## [WHAT IS REQUIRED]
Whichever lines include the word "status", copy them as they appear in the data.

Segment Start: STORED DATA

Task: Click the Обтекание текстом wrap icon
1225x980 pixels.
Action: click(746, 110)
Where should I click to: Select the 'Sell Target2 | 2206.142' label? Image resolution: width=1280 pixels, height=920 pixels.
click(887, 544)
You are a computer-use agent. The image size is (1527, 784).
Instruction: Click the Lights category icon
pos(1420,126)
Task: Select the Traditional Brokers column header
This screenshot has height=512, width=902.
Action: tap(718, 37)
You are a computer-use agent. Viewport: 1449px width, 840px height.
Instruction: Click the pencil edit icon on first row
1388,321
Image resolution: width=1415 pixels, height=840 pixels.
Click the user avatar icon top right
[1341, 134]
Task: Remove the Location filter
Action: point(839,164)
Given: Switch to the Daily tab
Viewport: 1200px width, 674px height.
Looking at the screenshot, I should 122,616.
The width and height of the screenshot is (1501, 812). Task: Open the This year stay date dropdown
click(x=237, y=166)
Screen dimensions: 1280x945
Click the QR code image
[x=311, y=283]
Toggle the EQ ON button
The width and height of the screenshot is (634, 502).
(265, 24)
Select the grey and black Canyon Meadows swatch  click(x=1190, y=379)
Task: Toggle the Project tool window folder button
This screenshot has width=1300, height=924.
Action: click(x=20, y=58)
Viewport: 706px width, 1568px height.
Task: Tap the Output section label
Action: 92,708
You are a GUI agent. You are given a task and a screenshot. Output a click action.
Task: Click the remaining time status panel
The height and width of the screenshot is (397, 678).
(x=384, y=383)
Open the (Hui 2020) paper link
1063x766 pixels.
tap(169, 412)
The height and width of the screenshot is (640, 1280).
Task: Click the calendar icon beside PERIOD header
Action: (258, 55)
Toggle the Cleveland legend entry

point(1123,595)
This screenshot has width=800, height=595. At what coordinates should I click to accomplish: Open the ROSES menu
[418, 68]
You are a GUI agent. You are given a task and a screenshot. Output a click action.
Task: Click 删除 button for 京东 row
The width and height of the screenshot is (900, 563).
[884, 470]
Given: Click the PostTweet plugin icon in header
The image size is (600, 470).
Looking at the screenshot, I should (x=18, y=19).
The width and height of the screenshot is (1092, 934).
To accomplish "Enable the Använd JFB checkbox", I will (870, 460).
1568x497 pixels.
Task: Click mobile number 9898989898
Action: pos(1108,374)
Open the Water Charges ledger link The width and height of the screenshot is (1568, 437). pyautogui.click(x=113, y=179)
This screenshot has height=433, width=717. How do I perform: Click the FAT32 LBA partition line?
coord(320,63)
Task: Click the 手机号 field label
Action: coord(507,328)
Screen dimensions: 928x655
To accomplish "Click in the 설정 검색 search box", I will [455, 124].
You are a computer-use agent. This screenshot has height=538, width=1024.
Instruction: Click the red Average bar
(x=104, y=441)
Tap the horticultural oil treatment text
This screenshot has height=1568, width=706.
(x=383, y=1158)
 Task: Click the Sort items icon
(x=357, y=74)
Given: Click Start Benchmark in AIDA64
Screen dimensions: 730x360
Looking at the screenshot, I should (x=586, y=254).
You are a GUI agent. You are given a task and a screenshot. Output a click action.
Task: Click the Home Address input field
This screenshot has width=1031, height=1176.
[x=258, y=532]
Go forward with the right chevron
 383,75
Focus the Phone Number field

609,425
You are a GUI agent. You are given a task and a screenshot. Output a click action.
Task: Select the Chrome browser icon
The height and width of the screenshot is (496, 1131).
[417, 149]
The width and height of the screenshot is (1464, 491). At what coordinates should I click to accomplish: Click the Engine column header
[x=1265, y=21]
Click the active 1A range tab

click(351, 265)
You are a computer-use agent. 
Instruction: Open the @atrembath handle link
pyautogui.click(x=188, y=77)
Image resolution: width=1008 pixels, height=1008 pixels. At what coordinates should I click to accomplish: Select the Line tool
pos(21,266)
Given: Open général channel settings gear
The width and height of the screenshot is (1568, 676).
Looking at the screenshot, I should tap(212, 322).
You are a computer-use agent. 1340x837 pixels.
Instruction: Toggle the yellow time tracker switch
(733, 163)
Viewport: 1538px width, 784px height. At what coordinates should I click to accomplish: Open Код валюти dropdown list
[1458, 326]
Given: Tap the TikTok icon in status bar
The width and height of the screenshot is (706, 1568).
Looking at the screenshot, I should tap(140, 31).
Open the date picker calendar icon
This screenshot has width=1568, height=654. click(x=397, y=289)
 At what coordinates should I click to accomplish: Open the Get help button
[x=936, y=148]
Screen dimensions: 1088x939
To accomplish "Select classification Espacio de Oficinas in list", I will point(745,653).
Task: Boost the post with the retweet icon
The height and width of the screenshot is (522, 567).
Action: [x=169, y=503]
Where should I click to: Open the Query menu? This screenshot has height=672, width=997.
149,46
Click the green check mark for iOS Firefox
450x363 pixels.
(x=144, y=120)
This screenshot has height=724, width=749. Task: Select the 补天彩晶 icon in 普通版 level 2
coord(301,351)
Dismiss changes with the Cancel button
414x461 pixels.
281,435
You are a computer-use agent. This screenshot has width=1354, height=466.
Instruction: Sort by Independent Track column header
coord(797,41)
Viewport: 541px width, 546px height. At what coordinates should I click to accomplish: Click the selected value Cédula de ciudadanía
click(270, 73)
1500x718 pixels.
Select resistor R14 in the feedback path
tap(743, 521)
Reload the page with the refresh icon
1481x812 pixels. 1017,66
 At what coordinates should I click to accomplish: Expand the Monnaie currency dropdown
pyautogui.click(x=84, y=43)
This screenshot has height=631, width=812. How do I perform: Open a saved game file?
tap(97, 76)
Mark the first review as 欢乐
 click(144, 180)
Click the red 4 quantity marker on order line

Segment End: STORED DATA

## [ANSWER TO THIS TASK]
Task: Click the remaining time status panel
Given: Tap the TikTok icon in status bar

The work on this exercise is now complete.